Pero el Dios que vamos a encontrar en la cruz es bien diferente. Como dice Von Balthasar, al servir y lavar los pies a su criatura, Dios se revela en lo más propio de su divinidad y da a conocer los más hondo de su gloria. No es ya un Dios de poder, es un Dios de amor, un Dios de servicio. Es un Dios que baja y desciende y así muestra su verdadera grandeza. Deja de ser primariamente absoluto poder, para mostrarse como absoluto amor. Su verdadera soberanía se muestra en el no aferrarse a lo propio, sino en el dejarlo. Crece entregándose. Por eso el hombre puede amarle, más que adorarle únicamente.
Cruz revolucionaria
La cruz nos descubrirá así al verdadero Dios: al Dios humilde. Y humilde en el sentido más radical de la palabra: el grande que se inclina ante el débil, el todopoderoso que valora lo pequeño no porque reconozca que «también lo pequeño tiene su valor», sino que lo valora «precisamente porque es pequeño».
Por todo esto digo que la cruz es «revolucionaria», porque está llamada a cambiar nuestros conceptos, nuestras ideas sobre la realidad. A cambiar, sobre todo, nuestra vida.
Porque desde la cruz Jesús no nos dice: mirad cuánto sufro, admiradme, sino: mirad lo que yo he hecho por vuestro amor, tomad vuestra cruz, seguidme. Jesús no murió para despertar nuestras emociones, sino para salvarnos, para invitarnos a una nueva y distinta manera de vivir. Una cruz que no conduce al seguimiento es cualquier cosa menos la de Cristo.

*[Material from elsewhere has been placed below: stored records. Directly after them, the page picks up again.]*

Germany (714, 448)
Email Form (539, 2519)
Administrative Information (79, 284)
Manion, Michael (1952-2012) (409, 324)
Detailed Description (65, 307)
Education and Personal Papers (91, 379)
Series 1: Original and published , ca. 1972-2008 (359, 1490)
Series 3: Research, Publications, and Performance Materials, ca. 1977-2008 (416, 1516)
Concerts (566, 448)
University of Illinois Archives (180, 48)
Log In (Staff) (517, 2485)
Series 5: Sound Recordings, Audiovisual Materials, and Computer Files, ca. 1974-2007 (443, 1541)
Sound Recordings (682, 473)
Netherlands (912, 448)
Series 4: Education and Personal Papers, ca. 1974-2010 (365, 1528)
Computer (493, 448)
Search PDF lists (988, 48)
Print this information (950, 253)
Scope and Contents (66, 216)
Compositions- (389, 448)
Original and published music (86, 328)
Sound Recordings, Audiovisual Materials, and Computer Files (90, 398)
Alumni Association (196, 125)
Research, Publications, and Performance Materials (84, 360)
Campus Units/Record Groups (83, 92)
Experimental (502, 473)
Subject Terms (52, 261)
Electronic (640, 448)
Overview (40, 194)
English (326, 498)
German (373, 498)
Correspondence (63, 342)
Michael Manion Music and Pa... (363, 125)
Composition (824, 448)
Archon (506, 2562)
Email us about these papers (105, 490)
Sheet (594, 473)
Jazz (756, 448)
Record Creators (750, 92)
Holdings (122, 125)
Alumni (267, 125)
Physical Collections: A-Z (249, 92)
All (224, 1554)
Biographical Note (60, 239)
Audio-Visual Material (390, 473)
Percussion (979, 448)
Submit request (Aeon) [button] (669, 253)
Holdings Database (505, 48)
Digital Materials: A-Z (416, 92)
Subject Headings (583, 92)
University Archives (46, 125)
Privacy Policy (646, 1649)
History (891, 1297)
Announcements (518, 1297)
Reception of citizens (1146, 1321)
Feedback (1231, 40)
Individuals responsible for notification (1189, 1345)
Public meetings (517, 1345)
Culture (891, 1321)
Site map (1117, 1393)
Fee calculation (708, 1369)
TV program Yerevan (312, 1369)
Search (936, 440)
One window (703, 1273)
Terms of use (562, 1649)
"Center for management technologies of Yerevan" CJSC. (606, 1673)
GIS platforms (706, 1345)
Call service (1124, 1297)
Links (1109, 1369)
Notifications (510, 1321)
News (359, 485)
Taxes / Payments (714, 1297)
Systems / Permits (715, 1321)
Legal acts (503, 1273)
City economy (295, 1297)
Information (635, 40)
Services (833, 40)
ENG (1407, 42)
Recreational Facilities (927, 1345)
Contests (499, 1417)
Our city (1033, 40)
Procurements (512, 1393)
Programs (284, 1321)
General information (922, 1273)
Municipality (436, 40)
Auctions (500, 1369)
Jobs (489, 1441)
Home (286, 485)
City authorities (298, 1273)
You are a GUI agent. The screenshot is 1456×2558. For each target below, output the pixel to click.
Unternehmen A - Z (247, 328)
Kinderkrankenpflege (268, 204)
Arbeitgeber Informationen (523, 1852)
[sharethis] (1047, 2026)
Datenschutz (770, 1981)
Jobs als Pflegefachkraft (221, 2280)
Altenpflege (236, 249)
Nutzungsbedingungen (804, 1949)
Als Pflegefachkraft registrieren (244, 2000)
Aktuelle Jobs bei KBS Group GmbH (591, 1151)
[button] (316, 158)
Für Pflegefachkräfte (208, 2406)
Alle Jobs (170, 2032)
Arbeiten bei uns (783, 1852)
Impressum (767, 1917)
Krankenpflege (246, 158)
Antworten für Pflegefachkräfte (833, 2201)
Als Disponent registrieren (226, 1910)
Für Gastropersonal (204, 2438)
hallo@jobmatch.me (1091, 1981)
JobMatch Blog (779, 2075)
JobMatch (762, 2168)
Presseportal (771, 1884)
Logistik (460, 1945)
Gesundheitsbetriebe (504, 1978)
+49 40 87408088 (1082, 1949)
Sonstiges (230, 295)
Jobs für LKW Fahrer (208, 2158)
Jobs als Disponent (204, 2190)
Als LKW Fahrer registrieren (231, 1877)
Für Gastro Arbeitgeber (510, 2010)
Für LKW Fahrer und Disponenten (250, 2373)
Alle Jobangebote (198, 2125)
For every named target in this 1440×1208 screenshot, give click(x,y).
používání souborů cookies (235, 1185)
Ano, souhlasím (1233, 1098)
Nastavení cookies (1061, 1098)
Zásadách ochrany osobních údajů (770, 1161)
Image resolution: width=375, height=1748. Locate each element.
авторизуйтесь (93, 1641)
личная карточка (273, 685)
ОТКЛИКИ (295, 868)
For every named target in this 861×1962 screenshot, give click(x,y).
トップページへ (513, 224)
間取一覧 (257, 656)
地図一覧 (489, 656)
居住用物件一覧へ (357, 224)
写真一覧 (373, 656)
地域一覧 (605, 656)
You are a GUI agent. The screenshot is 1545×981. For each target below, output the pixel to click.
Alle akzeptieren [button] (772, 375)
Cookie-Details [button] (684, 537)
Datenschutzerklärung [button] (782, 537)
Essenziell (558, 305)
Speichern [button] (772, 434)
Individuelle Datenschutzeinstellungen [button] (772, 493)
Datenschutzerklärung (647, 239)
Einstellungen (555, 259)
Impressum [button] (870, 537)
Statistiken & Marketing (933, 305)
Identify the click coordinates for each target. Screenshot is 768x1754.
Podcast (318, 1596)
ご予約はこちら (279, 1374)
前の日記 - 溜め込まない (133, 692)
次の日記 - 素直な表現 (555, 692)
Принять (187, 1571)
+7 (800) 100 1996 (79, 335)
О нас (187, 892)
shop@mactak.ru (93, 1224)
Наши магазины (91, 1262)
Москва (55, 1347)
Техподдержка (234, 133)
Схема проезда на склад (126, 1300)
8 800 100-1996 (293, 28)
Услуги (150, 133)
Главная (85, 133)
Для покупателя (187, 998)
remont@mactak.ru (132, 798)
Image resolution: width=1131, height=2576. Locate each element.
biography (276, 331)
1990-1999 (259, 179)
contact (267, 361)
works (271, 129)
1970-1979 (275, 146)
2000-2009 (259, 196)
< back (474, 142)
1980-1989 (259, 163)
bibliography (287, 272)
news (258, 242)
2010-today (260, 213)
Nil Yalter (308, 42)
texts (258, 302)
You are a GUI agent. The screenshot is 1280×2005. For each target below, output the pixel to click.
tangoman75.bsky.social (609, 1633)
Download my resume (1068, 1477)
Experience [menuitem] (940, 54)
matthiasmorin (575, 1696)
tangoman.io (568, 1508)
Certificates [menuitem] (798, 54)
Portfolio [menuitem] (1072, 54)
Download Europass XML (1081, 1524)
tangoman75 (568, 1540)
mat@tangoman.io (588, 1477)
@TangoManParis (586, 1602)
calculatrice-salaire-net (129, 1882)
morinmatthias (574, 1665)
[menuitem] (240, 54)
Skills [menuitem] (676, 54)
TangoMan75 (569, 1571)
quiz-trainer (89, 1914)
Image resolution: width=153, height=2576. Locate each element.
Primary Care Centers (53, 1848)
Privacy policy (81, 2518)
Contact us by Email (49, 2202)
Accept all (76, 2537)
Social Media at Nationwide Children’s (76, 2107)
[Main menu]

Por eso acercarse a la cruz es arriesgado y exigente. Invita a la «segunda conversión». Como le sucedió a san Agustín: primero se convirtió al Dios único y bueno. Y, después, al Dios crucificado. Así lo cuenta en el capítulo siete de sus Confesiones. Porque después de descubrir a Dios aún no era cristiano. Sólo cuando Dios se hizo concreto para él en el Crucificado descubrió que todo el fulgor del mundo redimido brota de la sedienta raíz del Dios paciente.
Sus órdenes a los suyos son tajantes en este sentido: Si alguno quiere venir en pos de mí, que renuncie a sí mismo, que tome su cruz y que me siga (Mt 16, 24). Y esto no se lo pide sólo a sus discípulos y elegidos. El evangelista tiene buen cuidado de recordar que esta frase fue pronunciada para la multitud junto con los discípulos (Mc 8, 34). Y
Mateo lo dirá más tajantemente: Quien no toma su cruz y me sigue, no es digno de mí.
Todos los cristianos auténticos lo han entendido así. Hay que seguir desnudos al Cristo desnudo, clamaba san Jerónimo.
Inventarse, pues, un cristianismo descafeinado, descrucificado, es ignorarlo todo sobre Cristo. Y no es esto una invitación a la tristeza. La verdadera cruz le habla al creyente mucho más de amor que de dolor, o, en todo caso, de ese dolor que surge del verdadero amor. El signo de la cruz no es un adorno, pero tampoco un espantajo. Es una bendición. San Agustín lo dijo hermosamente: Los hombres signados con la cruz pertenecen ya a la gran casa.